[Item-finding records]
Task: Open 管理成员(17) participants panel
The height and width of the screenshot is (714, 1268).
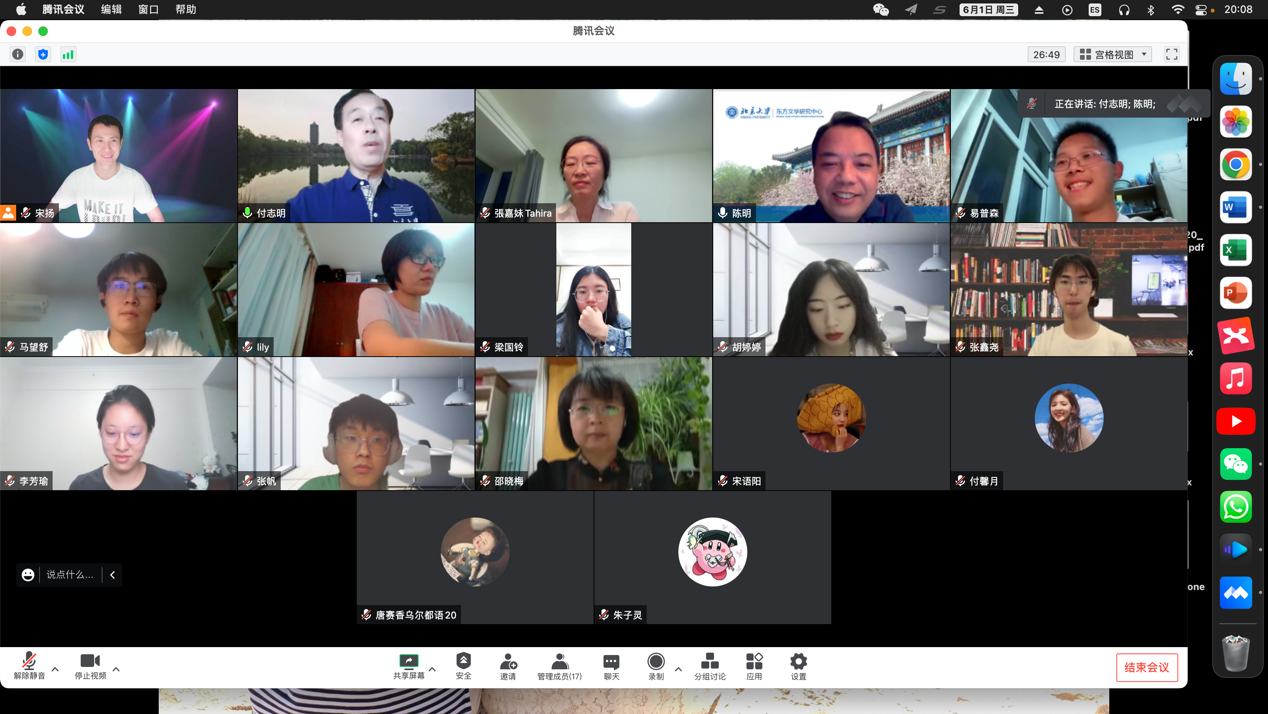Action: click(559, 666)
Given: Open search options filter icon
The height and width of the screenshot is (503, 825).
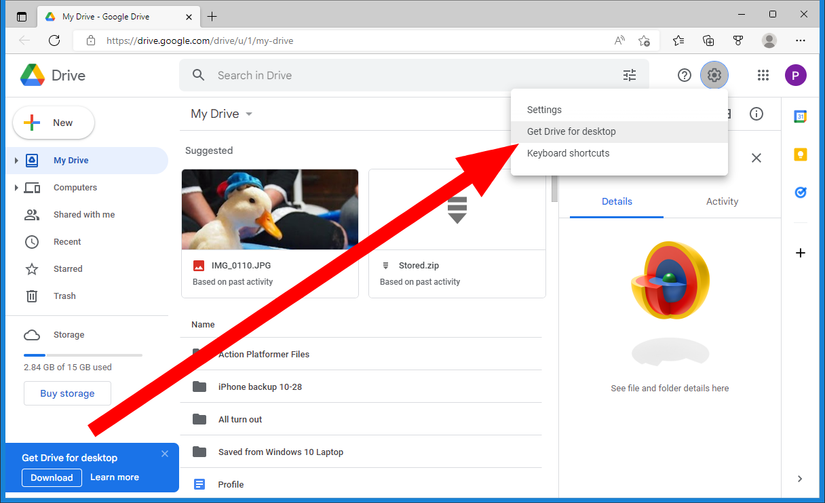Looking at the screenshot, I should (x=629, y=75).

**STATED GOAL:**
Give each line of the records above as one string in a JSON list, skipping blank lines and leaving out the pictures.

**RESULT:**
[
  "Task: Open 管理成员(17) participants panel",
  "The height and width of the screenshot is (714, 1268).",
  "Action: click(559, 666)",
  "Given: Open search options filter icon",
  "The height and width of the screenshot is (503, 825).",
  "Looking at the screenshot, I should (x=629, y=75)."
]